Intel wants to match PC battery life with that of tablets through its new dual-core fourth-generation Core processors code-named Haswell.

The chip maker announced Tuesday the new dual-core Core processors for tablets, laptops or "2-in-1" ultrabooks with dual laptop-tablet functionality. Intel intends to reduce the chip power draw to as little as 6 watts, paving the way for Haswell devices that could be fanless and offer the longer battery life found in many tablets today in certain use cases.

The new dual-core chips, announced at the Computex trade show in Taiwan, follow Intel's launch of Haswell quad-core laptop and desktops chips earlier this month. Haswell was designed with laptops and tablets in mind, and the reduced power consumption does not hurt performance, said Dan Bingham, marketing manager of Intel's PC Client Group.
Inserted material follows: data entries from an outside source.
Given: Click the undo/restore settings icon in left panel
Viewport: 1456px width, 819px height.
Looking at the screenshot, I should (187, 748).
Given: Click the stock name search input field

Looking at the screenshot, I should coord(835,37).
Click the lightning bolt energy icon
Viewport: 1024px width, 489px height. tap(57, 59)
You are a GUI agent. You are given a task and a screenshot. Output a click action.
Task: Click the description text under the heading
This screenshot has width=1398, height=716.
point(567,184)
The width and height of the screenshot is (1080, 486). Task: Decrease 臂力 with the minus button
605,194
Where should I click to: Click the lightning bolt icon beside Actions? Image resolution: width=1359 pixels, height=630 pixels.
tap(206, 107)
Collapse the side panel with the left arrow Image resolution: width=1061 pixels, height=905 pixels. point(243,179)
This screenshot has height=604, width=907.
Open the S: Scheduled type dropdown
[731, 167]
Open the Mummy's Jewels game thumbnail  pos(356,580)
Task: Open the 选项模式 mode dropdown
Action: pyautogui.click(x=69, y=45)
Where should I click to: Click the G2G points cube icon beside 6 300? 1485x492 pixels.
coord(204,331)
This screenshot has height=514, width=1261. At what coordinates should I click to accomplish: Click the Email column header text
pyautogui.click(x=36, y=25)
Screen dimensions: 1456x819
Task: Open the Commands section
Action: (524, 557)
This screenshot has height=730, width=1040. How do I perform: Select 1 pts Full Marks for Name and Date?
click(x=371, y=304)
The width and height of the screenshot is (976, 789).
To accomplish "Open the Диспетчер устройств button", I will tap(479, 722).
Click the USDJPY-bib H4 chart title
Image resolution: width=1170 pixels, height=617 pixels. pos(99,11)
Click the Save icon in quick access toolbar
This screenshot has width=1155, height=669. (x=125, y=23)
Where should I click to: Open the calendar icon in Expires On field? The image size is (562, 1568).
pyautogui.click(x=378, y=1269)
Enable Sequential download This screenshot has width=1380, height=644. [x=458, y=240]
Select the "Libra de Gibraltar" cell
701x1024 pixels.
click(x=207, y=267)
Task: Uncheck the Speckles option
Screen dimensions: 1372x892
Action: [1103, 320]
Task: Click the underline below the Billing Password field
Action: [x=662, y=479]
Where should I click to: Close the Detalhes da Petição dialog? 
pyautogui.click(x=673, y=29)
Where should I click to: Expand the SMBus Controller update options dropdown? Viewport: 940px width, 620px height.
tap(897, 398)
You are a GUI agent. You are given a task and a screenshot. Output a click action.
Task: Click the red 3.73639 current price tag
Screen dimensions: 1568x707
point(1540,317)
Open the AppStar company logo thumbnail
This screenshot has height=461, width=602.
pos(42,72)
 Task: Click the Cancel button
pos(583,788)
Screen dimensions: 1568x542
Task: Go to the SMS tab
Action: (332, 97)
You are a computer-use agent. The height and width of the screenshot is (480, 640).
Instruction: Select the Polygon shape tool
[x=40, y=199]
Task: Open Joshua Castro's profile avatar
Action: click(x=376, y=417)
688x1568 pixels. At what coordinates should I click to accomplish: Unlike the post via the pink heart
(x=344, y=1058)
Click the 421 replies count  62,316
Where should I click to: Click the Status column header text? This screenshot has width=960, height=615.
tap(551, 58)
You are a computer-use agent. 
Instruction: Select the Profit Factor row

Previously, Intel aimed for power draw of 7 watts, and is now looking to lower the number beyond 6 watts, Bingham said.

"We're not stopping there," Bingham said. "Watch this space."

Depending on usage, laptops and hybrids with Haswell dual-core chips will offer up to 50 percent more battery life compared to previous Core chips code-named Ivy Bridge, Intel has claimed. Laptops will offer battery life of six hours or more when watching high-definition video, according to Intel's estimates. In idle or standby mode, the chips will extend battery life by up to 20 times.

The improvements are vital for Intel as PCs are falling out of favor as users move to smartphones and tablets. Intel wants to bridge the laptop-tablet divide with Haswell with longer battery life and optional detachable touchscreens and keyboards. At Computex, PC makers are expected to show laptops and hybrid devices with screens that detach or fold back to make a tablet.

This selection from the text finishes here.